### Énoncé 1
Comptez les lignes de la liste qui contiennent la chaîne « Winter », en respectant la casse, et donnez uniquement ce nombre.

### Extrait étudié
○ ○ ○ ○

Je suis plus heureux, mon cher ami, en odes qu’en ombres. Jamais l’Ombre de Duclos (1) ne m’a apparu ; mais j’ai vu avec grand plaisir le fantôme du cap de Bonne-Espérance (2) plus majestueux et plus terrible dans vous que dans Camoëns. Vous faites frémir le lecteur sur les dangers de la navigation, et le moment d’après vous lui donnez envie de s’embarquer.
Pectus inaniter angis.
HOR., liv. II, ep. I.
Le grand point est de remuer l’âme en l’étonnant. Rien n’est plus difficile aujourd’hui que le public ; fatigué des arts véritables, il court à l’Opéra-Comique et aux marionnettes.
J’ai vu M. de Schomberg ; il vous aime, il connaît votre mérite.
Quel est donc ce M. André (3) qui embrasse et qui félicite son vainqueur avec un si grand air de vérité ? Si tous ceux que vous surpassez vous embrassaient, vous seriez las de baisers. Je ne sais si M. André est l’Homme aux quarante écus : il m’a envoyé son ouvrage : je vais le remercier et l’embrasser de tout mon cœur, quoique ma misérable santé et mon âge ne me permettent guère d’écrire.
Qui vous a donc parlé du Taureau blanc (4) de M. Necker. S’il blâme les économistes d’avoir dit du mal du grand Colbert, il me paraît qu’il a grande raison. A l’égard des autres messieurs, il serait fort aisé de s’accorder, si on voulait s’entendre. Baruch Spinosa admet une Intelligence suprême ; et Virgile a dit :
Mens agitat molem.
Æneid, lib. VI.
J’aurais voulu que le parlement eût commencé par faire sortir de prison M. de Morangiés. Le fond du procès est aussi ridicule que révoltant. On sera un jour étonné d’avoir pu croire une fable aussi absurde que celle des Verron. C’est le sort de notre nation de traiter sérieusement des extravagances, et légèrement les plus sérieuses affaires.
Adieu, mon cher successeur, qui vaudrez mieux que moi. Faites bien mes compliments au digne secrétaire d’une Académie dont vous devriez être, et à ceux de mes confrères que vous voyez.
Madame Denis est comme moi, son amitié et son estime pour vous augmentent tous les jours.
1 – Satire de La Harpe. (G.A.)
2 – Dans l’Ode sur la navigation, de La Harpe. (G.A.)

○ ○ ○ ○

### Liste à traiter
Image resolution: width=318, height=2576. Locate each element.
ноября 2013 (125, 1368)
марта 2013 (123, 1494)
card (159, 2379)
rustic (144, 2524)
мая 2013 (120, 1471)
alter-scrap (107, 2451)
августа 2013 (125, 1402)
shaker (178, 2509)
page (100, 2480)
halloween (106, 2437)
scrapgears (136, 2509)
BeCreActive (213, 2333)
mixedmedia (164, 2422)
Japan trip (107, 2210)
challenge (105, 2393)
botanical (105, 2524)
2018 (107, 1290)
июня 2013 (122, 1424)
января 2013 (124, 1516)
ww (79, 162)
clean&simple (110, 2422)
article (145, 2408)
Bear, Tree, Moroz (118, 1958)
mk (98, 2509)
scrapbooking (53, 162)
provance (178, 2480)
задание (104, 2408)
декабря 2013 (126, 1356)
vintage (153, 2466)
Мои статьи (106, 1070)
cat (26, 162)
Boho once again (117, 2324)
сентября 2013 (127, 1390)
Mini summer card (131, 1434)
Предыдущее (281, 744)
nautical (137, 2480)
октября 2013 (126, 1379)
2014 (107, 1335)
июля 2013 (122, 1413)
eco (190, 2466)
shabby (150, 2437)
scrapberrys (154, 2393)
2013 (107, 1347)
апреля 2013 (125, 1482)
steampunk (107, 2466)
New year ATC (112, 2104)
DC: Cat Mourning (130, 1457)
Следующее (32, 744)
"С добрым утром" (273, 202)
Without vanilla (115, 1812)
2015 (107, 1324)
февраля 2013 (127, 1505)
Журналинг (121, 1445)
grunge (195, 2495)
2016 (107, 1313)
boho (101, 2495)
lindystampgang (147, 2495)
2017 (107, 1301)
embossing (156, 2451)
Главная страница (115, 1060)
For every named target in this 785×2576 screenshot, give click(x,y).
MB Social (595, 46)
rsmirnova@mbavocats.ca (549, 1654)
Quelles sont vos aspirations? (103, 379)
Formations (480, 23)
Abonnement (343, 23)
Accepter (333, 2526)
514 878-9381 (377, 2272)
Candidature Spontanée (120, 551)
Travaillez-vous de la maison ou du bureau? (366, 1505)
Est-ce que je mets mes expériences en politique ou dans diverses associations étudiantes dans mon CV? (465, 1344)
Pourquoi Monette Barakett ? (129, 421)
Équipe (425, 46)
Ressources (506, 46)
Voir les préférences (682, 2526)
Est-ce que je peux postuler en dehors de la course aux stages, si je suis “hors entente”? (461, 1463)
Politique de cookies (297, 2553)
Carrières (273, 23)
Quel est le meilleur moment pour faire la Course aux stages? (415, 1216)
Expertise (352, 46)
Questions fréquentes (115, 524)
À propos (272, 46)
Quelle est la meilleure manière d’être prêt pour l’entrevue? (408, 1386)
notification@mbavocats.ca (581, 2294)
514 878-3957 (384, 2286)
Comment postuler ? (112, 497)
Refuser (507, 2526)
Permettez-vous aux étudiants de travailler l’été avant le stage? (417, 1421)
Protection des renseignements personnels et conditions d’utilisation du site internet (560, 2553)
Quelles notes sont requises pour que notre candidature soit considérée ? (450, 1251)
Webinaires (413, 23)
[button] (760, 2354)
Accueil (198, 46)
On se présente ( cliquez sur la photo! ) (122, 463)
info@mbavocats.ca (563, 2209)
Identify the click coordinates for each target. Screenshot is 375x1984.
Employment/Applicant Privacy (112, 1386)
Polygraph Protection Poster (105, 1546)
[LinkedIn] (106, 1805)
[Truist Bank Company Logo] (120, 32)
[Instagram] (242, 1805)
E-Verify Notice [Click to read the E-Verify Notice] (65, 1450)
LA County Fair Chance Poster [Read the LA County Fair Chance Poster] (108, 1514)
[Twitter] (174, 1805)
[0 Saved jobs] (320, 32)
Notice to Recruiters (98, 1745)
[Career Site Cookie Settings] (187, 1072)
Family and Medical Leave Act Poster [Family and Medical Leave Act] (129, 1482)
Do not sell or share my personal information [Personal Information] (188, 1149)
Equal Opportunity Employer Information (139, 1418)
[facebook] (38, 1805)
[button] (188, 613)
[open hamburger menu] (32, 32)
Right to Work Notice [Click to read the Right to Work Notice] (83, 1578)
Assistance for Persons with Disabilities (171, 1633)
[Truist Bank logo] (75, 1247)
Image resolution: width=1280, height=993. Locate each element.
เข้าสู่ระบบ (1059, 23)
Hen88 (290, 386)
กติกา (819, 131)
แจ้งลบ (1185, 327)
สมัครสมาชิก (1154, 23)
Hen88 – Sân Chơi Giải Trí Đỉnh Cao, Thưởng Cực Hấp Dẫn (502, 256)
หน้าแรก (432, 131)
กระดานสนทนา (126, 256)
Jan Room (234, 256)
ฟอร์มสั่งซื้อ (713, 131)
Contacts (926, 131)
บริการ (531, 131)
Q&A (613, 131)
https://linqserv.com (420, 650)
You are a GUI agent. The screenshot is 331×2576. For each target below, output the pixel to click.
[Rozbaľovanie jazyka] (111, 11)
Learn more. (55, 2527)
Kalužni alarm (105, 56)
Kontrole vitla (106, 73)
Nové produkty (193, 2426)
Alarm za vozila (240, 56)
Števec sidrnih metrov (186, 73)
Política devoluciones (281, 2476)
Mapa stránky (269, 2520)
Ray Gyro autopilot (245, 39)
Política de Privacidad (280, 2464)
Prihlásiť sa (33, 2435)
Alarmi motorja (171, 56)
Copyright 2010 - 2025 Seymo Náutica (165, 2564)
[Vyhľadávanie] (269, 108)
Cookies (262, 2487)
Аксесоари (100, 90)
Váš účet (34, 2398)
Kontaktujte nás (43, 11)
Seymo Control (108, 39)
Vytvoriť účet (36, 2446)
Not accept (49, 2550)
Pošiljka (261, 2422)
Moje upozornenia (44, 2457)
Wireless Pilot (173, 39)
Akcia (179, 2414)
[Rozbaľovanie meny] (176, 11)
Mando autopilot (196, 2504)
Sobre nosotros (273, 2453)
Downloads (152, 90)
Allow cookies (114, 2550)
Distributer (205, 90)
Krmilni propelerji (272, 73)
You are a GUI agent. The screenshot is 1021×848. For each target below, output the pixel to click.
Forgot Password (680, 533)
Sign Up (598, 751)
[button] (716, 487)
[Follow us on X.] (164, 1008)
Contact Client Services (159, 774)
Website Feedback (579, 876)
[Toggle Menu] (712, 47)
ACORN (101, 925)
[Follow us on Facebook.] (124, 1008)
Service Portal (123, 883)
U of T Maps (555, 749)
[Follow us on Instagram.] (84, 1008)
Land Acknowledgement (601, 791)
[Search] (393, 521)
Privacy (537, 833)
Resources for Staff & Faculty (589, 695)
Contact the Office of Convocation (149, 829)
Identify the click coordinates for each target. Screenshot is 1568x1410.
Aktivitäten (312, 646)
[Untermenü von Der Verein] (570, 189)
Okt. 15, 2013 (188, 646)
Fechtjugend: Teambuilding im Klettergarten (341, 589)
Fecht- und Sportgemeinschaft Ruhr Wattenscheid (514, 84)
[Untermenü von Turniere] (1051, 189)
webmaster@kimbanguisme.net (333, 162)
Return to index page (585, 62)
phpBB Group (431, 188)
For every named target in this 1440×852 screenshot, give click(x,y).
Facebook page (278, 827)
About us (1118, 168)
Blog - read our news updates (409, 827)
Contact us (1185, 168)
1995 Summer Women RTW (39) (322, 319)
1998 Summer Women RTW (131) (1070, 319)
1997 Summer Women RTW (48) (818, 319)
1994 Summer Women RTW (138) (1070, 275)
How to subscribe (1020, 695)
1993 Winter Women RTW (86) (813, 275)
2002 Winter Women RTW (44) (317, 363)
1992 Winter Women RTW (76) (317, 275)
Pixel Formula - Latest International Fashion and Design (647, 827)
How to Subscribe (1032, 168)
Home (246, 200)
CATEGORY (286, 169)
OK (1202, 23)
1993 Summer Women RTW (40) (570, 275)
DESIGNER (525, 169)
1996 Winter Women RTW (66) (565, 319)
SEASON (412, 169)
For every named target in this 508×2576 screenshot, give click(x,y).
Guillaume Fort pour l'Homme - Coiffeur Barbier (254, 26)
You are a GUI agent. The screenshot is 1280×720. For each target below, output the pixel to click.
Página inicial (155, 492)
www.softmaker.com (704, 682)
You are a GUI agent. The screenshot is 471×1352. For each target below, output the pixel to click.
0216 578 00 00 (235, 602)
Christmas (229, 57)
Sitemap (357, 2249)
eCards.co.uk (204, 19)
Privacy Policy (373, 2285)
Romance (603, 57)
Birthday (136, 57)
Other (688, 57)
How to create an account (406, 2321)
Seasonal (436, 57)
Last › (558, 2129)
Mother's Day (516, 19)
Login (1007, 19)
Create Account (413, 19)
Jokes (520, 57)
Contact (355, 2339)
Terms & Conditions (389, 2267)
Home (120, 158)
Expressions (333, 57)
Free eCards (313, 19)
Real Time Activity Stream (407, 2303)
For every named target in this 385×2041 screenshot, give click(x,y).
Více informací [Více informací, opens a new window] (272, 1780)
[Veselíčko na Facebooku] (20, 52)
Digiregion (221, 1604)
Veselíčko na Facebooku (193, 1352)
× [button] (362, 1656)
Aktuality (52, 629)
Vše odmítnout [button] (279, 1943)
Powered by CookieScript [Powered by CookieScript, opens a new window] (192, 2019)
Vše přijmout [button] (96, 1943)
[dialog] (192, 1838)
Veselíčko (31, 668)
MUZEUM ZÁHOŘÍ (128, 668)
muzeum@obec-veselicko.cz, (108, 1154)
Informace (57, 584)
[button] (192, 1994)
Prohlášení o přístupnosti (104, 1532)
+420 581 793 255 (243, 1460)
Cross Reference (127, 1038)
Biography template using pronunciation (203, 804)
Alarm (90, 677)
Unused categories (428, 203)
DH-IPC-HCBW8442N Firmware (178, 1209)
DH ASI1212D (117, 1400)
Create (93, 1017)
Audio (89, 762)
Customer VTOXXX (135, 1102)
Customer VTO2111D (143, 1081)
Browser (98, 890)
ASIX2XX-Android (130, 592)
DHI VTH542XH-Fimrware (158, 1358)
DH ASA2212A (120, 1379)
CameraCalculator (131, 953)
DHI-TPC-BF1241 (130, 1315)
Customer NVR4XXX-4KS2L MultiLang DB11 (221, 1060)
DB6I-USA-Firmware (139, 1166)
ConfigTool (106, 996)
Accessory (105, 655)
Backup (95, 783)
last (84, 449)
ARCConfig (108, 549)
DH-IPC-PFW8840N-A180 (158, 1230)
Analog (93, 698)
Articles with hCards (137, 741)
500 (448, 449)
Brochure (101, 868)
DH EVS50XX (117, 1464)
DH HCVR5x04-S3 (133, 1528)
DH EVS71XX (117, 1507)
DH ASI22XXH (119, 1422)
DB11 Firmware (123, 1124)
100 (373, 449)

○ ○ ○ ○

### Énoncé 2
Traduisez en anglais cette phrase de l'extrait étudié : « Le grand point est de remuer l'âme en l'étonnant. »

### Réponse finale 1
4

### Réponse finale 2
The main thing is to stir the soul by astonishing it.